Do these three statements agree with the forum thread about LR and SSD performance? Answer yes or no for each, and quote the thread's deciding words.
1. Putting the LR program itself on SSD makes it launch faster.
2. Import speed depends mainly on how fast the drive is.
3. malch sees a real advantage in having more than one SSD beyond added capacity.

Supplied text –
..........
The majority of the other things he was testing were more reliant on processing power than drive speed. Importing speed is dependent on CPU power and the speed of what you are importing from. Frankly, I don't really care much about import speed. I already know my memory card and reader is going to be the slowest link. I usually pop it in, click import and walk away. A fast SSD is going to do nothing for me here until I can fix that bottleneck. The Develop module performance is mainly CPU and RAM. There is more I could elaborate on, but won't.

Also consider the times they captured and the little disparity between the drive types. While it only seemed like a few seconds separated them, that again was on just a few images. Now double, triple, quadruple, or multiple that several hundred fold and watch as the difference in seconds turn into minutes, which can turn into hours.

Their idea and thought process was pretty sound, but the sample size was not realistic and some tests were focusing on the wrong performance counters.

Having used LR 2, 3, 4, and 5 on multiple drive configuration layouts in a real world environment, I will stick with my conclusions on the performances gained from using SSD.
 
Ho72 wrote:

I agree the gains are real enough if LR's support files (catalog, LR/ACR cache, and, in my case, working image) are on SSD. Having the LR program on SSD contributes nothing to the equation except that it launches faster. Given that so many people are using SSD for their system disk these days, LR usually ends up being installed there by default so it ends up being a moot point.

The biggest annoyances that I see folks complaining about (slider response in the develop module and rendering speed being among the primary ones) still, AFAIK, are governed by processor performance. There are some who are complaining about a lag in the healing brush (LR5) that could be disk I/O related if writing to XMP and those files are not on SSD.

Speaking of LR5, it appears that it is slower than 4 in some respects, at least from what I've read. No first hand experience since I'm still using 4 here.
From what I am seeing on the forums, the slow performance still appears random with LR5 as it did with LR4.

From my experience, I am one of those "random" people where LR4 would degrade in performance in the develop module with lag increasing, etc. When I moved to LR5, I saw the performance improve at first in many areas. But it begins to do the same thing when in the develop module as LR4 did, it'll even degrade further and starts running even worse than LR4. Plus, there appears to be quite a few bugs left in LR5 that I have noticed as well that they need to work out. Shame too, because there are features and improvements in LR5 that I feel makes it a justified upgrade over LR4. Hopefully, they fix these.
 
malch wrote:

LR configuration is not that complicated. You have control over:

1. Where the software is installed.

2. Where the catalog is placed.

3. Where the cache is placed.

4. Where your images reside.

You want 1, 2, and 3 on SSD for performance. It doesn't matter much which SSD and there really isn't much advantage in having more than one, except for the added capacity.
..........
Saved entries –

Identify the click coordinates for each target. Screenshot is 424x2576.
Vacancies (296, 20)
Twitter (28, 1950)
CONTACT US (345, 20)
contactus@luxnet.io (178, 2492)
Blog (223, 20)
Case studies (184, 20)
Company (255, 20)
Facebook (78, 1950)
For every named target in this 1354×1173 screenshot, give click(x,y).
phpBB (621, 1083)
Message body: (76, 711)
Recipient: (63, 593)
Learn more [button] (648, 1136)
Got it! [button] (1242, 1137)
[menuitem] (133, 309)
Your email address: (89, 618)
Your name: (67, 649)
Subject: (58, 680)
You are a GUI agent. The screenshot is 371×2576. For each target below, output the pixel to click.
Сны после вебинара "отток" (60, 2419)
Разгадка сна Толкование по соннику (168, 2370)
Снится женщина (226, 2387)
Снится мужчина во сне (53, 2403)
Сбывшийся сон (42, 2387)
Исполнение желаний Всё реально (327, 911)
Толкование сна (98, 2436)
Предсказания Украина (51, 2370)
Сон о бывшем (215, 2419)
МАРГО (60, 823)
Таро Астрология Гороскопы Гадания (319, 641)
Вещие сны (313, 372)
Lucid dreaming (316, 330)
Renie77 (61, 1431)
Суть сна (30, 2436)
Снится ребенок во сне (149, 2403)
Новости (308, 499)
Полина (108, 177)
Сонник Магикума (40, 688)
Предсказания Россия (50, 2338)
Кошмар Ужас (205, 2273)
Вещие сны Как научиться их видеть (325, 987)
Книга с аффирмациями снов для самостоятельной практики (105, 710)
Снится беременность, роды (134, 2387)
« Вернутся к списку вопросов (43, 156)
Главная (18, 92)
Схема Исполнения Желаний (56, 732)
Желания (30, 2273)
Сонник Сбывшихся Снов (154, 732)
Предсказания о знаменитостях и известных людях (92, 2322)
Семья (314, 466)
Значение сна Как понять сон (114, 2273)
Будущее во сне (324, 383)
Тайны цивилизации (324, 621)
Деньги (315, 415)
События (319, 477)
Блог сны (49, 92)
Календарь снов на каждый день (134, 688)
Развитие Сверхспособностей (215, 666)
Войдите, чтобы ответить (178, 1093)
..........
Written answer –
1. Yes: "Having the LR program on SSD contributes nothing to the equation except that it launches faster."
2. No: "Importing speed is dependent on CPU power and the speed of what you are importing from."
3. No: "there really isn't much advantage in having more than one, except for the added capacity."